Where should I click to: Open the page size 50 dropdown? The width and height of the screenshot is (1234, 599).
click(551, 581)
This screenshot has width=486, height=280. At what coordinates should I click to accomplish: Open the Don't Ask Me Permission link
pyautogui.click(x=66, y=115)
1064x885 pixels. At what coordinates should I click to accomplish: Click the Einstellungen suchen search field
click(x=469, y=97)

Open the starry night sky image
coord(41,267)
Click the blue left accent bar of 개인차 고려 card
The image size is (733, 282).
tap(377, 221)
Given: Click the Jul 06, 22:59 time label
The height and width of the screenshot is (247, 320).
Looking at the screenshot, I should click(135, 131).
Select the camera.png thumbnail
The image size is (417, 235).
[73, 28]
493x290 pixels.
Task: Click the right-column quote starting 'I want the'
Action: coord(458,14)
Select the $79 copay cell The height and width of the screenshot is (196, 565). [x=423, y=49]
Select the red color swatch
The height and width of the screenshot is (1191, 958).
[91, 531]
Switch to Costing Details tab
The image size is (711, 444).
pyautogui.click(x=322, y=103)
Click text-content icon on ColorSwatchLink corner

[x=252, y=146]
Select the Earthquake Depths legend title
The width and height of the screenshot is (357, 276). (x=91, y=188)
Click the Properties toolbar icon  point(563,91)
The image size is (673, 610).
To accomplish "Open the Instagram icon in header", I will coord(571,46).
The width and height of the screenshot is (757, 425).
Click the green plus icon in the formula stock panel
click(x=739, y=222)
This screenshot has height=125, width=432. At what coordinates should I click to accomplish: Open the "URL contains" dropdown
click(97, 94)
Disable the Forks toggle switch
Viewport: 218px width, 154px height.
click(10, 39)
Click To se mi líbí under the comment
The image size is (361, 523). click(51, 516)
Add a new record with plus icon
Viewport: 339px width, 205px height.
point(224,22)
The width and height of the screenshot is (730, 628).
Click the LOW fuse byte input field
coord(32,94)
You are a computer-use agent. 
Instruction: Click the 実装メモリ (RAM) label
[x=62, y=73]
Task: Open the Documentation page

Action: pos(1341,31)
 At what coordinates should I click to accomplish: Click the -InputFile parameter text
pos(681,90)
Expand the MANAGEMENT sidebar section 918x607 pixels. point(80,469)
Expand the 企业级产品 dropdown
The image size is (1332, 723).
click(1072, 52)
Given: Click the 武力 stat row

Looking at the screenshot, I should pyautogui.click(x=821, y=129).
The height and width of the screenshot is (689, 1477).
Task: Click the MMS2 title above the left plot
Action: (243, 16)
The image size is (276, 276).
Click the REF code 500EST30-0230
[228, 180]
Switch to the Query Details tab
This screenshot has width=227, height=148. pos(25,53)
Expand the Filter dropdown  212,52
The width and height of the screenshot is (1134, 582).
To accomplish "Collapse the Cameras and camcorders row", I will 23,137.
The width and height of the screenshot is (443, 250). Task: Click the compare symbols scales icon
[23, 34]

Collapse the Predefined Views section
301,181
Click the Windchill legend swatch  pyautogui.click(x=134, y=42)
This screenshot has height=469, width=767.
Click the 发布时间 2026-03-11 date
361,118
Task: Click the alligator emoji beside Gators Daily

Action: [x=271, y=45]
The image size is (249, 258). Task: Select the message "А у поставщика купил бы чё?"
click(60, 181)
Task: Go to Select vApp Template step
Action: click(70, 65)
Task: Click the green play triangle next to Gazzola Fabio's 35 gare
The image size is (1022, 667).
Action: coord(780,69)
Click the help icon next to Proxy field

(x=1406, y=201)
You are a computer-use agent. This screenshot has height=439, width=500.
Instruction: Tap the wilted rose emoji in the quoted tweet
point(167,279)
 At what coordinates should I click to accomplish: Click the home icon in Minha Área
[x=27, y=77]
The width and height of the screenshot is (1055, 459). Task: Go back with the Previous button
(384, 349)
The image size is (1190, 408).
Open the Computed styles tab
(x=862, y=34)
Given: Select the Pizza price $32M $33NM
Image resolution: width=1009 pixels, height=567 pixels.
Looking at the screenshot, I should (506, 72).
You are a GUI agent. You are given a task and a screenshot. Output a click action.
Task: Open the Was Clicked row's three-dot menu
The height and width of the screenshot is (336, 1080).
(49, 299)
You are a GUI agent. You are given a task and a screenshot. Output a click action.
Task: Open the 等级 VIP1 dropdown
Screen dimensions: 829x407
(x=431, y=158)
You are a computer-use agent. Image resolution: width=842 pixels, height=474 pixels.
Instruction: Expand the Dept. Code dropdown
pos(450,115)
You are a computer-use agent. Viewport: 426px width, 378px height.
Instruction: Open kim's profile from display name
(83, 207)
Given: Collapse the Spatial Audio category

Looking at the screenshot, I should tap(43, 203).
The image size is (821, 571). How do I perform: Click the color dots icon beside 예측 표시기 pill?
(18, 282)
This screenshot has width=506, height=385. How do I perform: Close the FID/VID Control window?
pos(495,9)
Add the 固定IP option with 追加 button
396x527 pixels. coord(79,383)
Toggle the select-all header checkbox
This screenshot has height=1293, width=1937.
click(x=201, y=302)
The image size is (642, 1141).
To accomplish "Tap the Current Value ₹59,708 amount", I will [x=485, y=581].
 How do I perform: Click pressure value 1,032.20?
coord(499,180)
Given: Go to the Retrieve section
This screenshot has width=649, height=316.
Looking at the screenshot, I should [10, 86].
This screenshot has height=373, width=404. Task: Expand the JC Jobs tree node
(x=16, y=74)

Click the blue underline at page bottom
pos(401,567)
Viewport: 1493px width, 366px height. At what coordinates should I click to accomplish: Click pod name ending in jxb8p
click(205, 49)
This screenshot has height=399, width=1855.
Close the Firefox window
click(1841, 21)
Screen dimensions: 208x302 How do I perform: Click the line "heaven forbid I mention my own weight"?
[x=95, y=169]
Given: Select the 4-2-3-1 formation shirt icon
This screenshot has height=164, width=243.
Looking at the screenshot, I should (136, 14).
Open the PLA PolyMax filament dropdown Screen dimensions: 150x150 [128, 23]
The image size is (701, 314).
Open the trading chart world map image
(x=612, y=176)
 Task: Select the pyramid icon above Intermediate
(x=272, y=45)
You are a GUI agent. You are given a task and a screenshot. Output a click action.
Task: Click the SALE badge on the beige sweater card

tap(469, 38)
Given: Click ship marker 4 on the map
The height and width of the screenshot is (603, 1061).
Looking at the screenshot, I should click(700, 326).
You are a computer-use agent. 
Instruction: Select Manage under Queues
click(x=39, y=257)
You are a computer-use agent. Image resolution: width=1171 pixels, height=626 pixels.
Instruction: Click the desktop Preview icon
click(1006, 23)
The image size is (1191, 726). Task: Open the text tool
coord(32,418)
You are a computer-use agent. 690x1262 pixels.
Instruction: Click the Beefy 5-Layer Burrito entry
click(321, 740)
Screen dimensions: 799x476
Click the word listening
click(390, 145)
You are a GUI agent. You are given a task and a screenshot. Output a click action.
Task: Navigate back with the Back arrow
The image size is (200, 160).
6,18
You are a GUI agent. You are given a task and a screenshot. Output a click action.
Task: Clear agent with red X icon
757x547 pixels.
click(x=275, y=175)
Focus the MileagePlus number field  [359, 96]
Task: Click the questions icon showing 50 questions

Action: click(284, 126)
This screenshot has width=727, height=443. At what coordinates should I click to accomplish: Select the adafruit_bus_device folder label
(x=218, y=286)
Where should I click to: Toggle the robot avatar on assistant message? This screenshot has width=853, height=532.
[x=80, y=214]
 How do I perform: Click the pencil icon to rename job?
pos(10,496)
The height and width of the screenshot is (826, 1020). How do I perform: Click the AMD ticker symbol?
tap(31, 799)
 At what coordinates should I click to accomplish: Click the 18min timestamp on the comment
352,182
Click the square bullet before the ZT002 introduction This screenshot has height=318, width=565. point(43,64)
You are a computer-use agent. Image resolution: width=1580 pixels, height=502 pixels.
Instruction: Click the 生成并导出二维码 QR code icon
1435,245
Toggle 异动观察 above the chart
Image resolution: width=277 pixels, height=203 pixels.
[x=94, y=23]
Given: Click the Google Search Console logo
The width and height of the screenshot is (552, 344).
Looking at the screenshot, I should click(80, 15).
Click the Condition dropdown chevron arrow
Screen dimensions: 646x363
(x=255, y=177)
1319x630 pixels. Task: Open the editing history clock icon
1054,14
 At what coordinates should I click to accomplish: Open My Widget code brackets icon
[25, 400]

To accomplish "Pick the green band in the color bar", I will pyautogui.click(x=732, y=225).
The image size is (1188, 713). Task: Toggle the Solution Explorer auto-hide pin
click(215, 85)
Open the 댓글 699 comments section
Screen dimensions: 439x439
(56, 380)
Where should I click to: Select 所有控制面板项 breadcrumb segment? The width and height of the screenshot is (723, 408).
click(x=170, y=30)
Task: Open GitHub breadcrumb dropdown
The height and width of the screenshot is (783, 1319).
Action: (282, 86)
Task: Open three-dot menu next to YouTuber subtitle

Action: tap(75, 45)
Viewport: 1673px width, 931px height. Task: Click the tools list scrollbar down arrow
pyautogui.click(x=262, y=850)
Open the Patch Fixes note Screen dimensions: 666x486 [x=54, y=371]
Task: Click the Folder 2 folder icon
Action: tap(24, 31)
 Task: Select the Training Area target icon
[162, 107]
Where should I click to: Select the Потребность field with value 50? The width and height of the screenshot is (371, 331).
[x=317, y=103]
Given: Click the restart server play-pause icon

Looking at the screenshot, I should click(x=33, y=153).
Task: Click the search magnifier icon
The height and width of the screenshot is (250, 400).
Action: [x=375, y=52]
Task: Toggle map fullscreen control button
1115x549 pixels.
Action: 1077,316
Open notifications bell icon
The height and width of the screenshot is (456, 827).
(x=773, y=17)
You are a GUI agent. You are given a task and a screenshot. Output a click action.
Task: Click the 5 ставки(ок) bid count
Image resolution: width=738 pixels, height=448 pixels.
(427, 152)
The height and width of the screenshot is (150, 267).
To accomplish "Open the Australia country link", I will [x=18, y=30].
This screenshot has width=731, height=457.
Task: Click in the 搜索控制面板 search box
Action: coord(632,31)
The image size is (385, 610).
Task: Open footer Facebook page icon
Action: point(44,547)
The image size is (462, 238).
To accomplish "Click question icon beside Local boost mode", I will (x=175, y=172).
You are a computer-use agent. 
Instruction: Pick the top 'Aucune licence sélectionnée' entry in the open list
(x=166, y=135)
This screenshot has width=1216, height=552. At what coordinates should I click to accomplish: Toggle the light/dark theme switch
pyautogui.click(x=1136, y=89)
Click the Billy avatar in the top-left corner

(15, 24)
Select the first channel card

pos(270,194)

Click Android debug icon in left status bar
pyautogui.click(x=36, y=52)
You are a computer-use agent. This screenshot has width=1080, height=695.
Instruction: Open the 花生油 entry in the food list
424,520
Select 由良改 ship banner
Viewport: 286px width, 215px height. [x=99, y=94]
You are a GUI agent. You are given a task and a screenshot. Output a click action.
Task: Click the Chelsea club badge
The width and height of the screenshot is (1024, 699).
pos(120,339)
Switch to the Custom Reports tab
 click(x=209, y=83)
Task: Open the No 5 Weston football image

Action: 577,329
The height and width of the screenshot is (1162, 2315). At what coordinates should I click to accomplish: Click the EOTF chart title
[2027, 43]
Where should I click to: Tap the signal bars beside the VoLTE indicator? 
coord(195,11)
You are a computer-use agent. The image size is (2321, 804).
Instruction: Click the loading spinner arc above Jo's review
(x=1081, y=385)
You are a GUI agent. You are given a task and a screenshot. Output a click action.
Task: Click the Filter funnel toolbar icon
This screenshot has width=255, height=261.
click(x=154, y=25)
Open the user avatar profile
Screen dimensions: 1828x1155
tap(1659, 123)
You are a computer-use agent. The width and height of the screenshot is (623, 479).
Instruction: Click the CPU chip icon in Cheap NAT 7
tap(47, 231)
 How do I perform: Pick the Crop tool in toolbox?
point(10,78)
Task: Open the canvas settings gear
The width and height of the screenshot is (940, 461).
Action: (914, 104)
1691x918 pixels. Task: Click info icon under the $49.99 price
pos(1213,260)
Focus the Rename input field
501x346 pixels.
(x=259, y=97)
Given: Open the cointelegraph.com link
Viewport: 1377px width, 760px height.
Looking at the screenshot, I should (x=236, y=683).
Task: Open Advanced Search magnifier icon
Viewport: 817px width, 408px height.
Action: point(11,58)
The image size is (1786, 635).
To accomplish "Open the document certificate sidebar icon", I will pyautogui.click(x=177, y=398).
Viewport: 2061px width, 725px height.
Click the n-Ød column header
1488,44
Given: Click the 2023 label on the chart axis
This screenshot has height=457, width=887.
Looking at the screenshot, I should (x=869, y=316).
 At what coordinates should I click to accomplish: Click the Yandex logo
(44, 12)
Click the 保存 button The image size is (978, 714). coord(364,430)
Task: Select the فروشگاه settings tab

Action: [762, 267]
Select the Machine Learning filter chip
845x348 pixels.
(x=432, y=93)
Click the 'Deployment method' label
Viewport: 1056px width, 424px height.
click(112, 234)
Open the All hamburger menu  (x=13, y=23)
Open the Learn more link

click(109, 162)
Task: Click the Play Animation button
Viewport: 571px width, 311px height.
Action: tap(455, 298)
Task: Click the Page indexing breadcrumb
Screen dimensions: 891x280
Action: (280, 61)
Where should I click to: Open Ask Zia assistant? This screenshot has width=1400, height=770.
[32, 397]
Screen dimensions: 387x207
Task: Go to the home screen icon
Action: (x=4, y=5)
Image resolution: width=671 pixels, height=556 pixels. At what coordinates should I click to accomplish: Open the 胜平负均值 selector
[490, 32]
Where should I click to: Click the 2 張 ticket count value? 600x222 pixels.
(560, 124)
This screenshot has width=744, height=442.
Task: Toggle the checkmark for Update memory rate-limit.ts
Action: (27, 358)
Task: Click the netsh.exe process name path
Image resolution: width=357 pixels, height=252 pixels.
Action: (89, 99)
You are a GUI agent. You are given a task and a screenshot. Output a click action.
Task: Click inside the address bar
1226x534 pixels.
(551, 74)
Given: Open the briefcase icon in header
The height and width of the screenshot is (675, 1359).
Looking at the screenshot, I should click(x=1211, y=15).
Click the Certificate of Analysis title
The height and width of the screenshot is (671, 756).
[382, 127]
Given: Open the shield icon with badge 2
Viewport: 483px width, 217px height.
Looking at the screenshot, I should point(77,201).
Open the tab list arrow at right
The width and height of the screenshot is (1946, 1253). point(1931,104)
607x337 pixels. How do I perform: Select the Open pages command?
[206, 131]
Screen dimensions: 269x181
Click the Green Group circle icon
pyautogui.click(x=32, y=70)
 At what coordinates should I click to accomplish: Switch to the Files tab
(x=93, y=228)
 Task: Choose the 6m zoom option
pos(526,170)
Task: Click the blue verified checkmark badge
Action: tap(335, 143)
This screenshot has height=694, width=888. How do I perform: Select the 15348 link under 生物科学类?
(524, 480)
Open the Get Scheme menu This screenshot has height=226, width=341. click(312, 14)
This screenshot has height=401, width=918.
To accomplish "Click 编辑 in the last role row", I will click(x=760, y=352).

### CHALLENGE
Please count the lines in the records above that contain the string "profile", treating case as significant, and give only the number.

### CORRECT ANSWER
2